The most enduring theme that Hollywood has produced throughout its history, and one of its most loved, is the myth of the American cowboy. Countless films, heroes and some heroines have penetrated virtually every country and culture on earth. Even countries that have their own cowboys, such as Argentina, Brazil and Mexico, still avidly watch American “Westerns”. Growing up in England, the family always watched the film “Stagecoach” with John Wayne, which was broadcast by the BBC immediately after the Queen’s message, on Christmas afternoon every year.

     Stories of Matt Dillon, the Lone Ranger and Tonto, the Man from Laramie, Gene Autry and Trigger, and many, many, more have become so entrenched in American culture that those representations of American cowboys have replaced any sort of reality. Idolizing Billy the Kid, who was a psychopath who mostly shot people in the back, has become the norm despite the actual reality.

     However, there is a real cowboy culture that is true to history, and it’s celebrated each year in, among other places, the small town of Pendleton in Eastern Oregon: This is a celebration of the working cowboy, not Hollywood’s glamorization of the cowboy myth.    

     Pendleton is a sleepy place of 17,000 people which, for most of the year, is only known for wool and whiskey. However, since 1910, for one week in September, its population grows to over 60,000 with the influx of visitors to the Pendleton Round-Up. It is one of the last holdouts of the real cowboy’s West. Pendleton Round-Up prides itself on its exhibition of working cowboys in a show of the best steer-wrestling, roping, barrel-racing and riding that the country has to offer.

     Founded in the 1850s as a trading post, Pendleton remains an important railhead. The area is home to the Umatilla, Cayuse and Walla Walla Indian tribes and they have, historically, worked closely with the ranchers to stage the Pendleton Round-Up. In some ways, the Pendleton Round-Up has saved the town. The surrounding area is littered with ghost towns that didn’t make it as viable communities. Pendleton lives on as a relic of the past, because it has chosen to emphasize “the real West” rather being gobbled up by the progress and civilization of the modern world. Old-time cowboys, who used to roam this area, would immediately recognize Pendleton, whereas they would shun the surrounding modern towns.

     The modern cowboys drawn to Pendleton for the Round-Up are the real deal. They come to show off their skills more than their showmanship.
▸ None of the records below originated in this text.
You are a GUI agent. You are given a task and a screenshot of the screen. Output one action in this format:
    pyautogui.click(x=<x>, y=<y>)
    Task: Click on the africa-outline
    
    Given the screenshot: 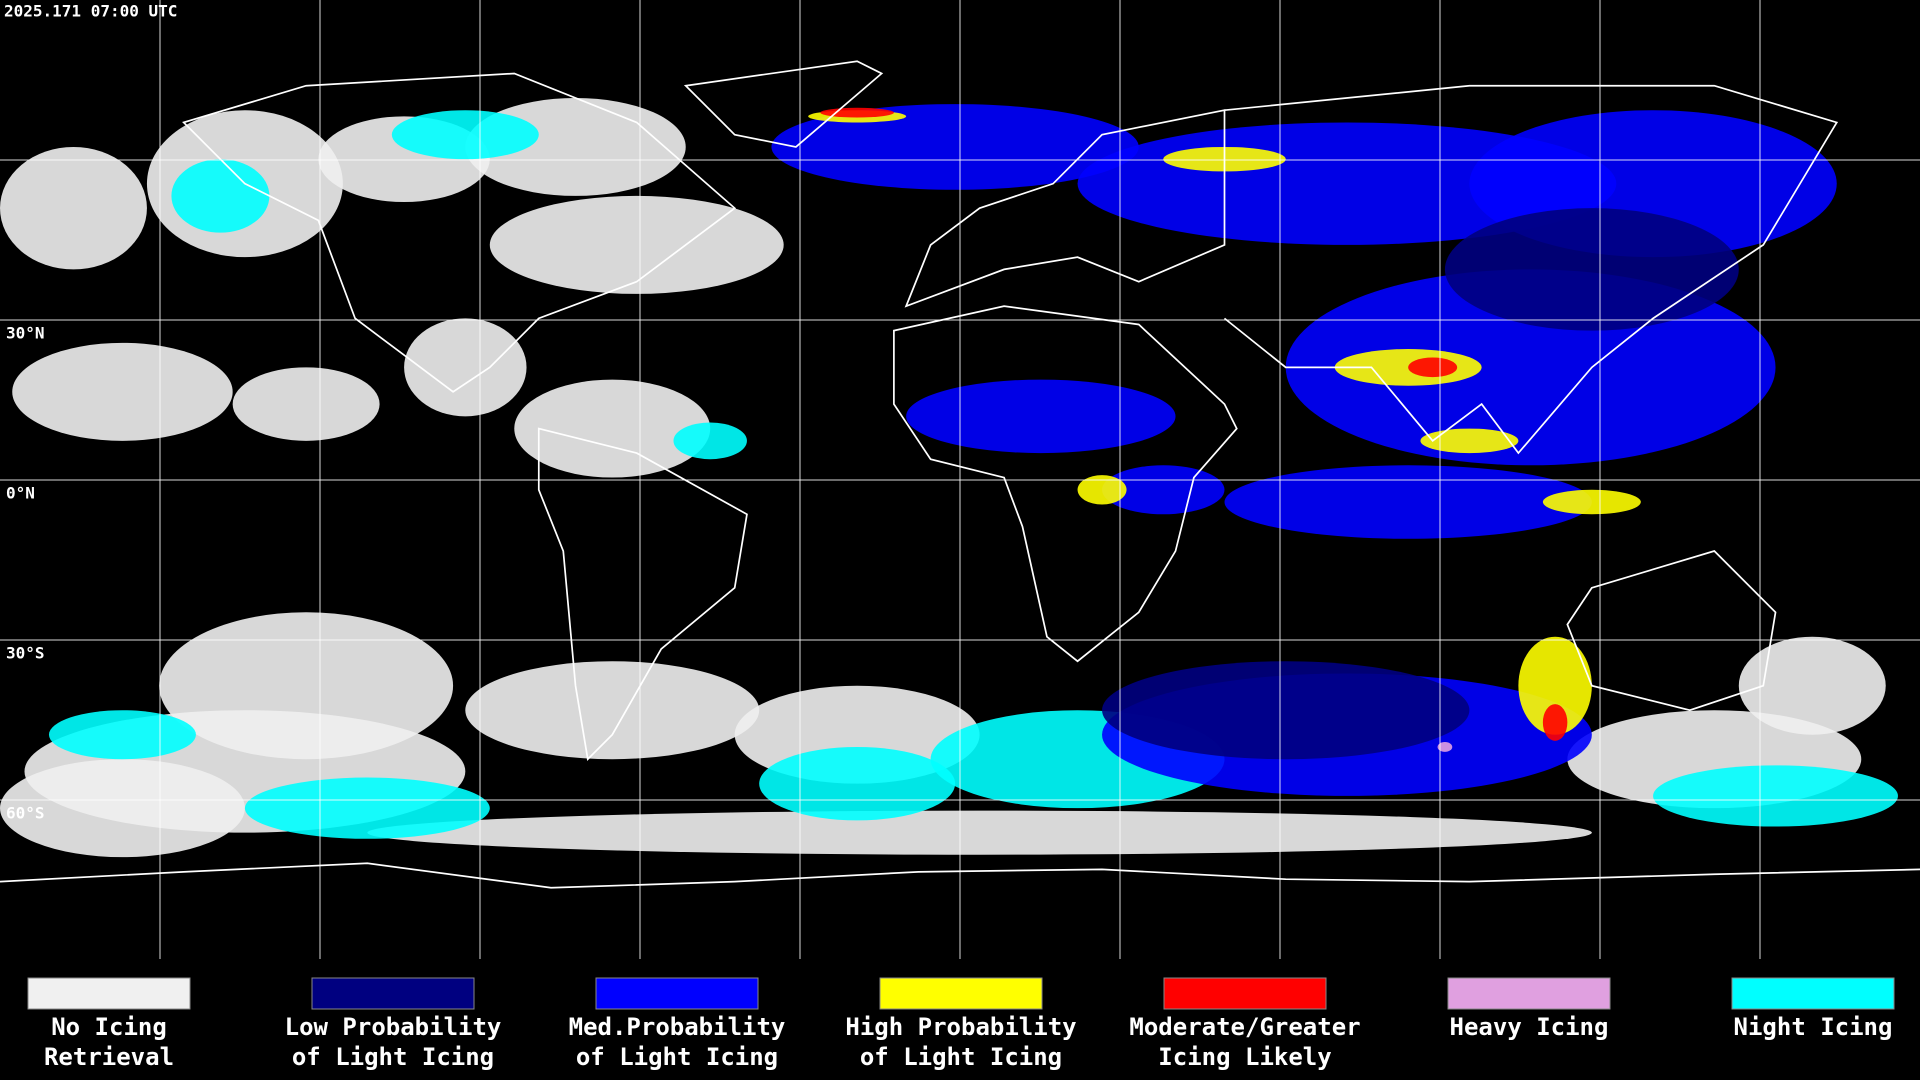 What is the action you would take?
    pyautogui.click(x=1066, y=484)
They are hardcore working cowboys; this is a professional exhibition rather than theater, or today’s equivalent of “Buffalo Bill’s Wild West Show”.

     One cowboy from Oklahoma, a regular at the rodeo, says the Pendleton Round-Up is his favorite in the country. Another claims that “the road to being a champion goes through Pendleton, Oregon.”

     If you’re ever close to the area, or even if you’re not, for one week in September each year, Pendleton is worth a visit. Schools close, and everyone is involved in the Round-Up. It’s a part of the old real West that has almost disappeared. Mainly because of the Hollywood myth, the profession of real cowboys is widely misunderstood, and regarded as somewhat tacky, in modern America.

     Bring your camper because, with an addition of 50,000 to a 17,000 population, a bed may be hard to find. However, you can always join in the fun by bringing your bedroll and sleeping under a tree with your Stetson pulled down over your eyes. As a word of caution, you might want to forego the campfire. The West is suffering enough with wildfires, you don’t want to be responsible for starting another one.